Mechanism of photocatalytic reduction of CO₂ by Re(bpy)(CO)₃Cl from differences in carbon isotope discrimination

The rhenium complex Re(bpy)(CO)₃Cl (1, bpy = 2,2′-bipyridine) catalyzes CO₂ reduction to CO in mixtures containing triethanolamine (TEOA) as a sacrificial reductant. The mechanism of this reaction under photocatalytic conditions remains to be fully characterized. Here, we report the competitive carbon kinetic isotope effects (¹³C KIEs) on photocatalytic CO₂ reduction by 1 and analyze the results of experimental measurements by comparing with computed KIEs via density functional theory (DFT) calculations as a means of formulating a chemical mechanism and illustrating the utility of this approach. The ¹³C KIEs, k(¹²C)/k(¹³C), in acetonitrile (ACN) and dimethylformamide (DMF) were determined to be 1.0718 ± 0.0036 and 1.0685 ± 0.0075, respectively. When [Ru(bpy)₃]Cl₂ is added to the reaction mixture in acetonitrile as a photosensitizer, the reduction of CO₂ exhibited a ¹³C KIE = 1.0703 ± 0.0043. These values are consistent with the calculated isotope effect of CO₂ binding to the one-electron reduced [Re^I(bpy•-)(CO)₃] species. The findings reported here provide strong evidence that the reactions in the two different solvents have the same first irreversible step and proceed with similar reactive intermediates upon reduction.
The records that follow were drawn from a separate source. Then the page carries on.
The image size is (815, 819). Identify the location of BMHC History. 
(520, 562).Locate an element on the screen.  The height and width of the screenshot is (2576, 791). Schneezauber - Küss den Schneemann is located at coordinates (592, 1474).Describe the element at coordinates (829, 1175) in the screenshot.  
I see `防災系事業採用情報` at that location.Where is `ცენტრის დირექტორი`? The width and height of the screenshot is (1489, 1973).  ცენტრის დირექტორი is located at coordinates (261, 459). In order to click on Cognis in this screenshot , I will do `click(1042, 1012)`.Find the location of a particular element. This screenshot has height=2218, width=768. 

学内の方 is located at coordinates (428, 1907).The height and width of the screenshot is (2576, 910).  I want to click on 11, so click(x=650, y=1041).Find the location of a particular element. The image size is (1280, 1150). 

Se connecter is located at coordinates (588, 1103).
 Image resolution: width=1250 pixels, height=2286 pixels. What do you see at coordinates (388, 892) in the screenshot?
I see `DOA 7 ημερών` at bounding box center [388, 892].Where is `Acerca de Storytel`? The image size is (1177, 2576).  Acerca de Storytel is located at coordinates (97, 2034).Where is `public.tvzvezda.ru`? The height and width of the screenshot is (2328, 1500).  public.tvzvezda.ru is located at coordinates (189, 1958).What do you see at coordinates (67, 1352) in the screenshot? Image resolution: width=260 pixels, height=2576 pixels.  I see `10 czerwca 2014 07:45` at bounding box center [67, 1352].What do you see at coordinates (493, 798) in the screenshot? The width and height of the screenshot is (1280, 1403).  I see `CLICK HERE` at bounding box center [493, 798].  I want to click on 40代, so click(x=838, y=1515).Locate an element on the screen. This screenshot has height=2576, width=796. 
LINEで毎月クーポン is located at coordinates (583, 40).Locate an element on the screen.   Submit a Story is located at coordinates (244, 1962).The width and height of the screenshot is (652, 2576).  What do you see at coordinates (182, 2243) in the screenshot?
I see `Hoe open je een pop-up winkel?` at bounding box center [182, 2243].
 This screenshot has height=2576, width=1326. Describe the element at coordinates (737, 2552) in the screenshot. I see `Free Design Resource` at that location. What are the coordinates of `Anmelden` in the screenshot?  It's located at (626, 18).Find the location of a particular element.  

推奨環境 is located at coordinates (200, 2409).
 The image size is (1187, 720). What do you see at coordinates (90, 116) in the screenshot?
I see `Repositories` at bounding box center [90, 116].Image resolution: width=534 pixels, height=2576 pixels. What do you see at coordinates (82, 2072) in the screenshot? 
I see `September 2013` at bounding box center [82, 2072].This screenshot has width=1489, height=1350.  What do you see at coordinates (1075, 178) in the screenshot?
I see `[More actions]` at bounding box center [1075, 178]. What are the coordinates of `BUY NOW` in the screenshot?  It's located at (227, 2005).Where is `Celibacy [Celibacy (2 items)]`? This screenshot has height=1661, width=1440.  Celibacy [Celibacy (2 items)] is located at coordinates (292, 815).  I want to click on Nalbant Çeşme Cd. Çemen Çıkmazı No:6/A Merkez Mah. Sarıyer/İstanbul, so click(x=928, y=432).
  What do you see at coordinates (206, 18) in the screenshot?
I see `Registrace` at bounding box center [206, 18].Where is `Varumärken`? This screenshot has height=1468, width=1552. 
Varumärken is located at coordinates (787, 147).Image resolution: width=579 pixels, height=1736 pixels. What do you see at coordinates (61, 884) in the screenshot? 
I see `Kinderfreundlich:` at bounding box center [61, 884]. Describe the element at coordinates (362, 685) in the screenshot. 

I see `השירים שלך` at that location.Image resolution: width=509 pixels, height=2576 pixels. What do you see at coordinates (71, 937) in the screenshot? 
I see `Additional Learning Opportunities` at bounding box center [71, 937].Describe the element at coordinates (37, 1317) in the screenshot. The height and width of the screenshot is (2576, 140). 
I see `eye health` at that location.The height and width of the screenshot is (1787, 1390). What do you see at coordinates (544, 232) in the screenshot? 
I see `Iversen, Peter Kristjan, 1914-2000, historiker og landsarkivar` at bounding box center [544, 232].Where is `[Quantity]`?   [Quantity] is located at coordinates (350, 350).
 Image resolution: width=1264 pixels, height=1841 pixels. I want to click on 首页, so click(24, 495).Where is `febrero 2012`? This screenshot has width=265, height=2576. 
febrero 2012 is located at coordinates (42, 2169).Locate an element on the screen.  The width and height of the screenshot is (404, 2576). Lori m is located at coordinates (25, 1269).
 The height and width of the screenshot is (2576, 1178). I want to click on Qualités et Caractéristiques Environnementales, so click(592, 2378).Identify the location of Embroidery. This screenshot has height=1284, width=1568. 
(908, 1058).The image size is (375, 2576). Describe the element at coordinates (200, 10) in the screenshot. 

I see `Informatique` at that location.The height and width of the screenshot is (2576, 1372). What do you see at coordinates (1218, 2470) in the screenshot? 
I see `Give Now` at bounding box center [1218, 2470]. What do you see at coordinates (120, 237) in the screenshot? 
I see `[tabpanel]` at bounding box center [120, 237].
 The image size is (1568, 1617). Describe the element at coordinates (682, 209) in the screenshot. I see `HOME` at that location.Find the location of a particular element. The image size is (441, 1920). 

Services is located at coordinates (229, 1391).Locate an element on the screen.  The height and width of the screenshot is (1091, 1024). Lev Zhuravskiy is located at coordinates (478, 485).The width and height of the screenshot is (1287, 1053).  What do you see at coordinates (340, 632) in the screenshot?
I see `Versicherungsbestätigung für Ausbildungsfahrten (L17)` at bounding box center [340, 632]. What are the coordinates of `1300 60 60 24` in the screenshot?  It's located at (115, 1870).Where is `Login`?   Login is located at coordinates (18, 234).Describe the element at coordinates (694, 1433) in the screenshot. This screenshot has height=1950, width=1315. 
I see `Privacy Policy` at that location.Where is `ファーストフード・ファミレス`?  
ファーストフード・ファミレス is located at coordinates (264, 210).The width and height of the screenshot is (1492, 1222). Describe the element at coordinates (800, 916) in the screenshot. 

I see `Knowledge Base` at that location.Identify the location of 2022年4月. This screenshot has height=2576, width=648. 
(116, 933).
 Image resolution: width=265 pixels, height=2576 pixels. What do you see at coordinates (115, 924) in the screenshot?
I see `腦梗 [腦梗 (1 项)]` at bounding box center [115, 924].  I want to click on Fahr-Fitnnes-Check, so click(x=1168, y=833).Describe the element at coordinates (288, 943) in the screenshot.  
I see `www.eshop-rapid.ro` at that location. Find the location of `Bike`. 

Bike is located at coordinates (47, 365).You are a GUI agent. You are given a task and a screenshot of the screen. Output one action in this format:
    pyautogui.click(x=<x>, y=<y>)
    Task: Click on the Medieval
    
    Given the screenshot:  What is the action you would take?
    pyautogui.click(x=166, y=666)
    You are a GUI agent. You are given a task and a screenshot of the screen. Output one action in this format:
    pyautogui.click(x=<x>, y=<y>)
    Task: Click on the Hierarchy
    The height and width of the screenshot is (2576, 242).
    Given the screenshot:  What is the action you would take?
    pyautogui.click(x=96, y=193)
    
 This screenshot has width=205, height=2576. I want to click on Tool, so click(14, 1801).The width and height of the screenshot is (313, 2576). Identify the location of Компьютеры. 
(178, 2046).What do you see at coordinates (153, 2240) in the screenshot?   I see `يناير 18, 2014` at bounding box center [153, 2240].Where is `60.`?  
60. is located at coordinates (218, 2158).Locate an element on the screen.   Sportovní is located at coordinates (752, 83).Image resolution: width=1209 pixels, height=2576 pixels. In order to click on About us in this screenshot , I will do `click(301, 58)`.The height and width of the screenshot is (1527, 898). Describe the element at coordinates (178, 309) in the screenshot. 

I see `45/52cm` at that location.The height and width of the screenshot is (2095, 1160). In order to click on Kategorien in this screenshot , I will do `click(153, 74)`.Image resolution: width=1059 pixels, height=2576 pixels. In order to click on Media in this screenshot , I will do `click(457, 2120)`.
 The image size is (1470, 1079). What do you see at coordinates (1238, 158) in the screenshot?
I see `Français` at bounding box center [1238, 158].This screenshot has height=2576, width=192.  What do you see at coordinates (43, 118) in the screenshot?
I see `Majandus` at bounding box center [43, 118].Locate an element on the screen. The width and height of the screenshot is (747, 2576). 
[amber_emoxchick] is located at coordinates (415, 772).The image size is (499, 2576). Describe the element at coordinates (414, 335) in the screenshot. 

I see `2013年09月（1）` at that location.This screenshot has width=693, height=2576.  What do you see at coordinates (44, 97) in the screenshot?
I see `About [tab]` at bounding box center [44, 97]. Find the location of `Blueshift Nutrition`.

Theoretically, we found that the major contribution for the large ¹³C isotope effects comes from a dominant zero-point energy (ZPE) term. These results lay the groundwork for combined experimental and theoretical approaches for analysis of competitive isotope effects toward understanding CO₂ reduction catalyzed by other complexes.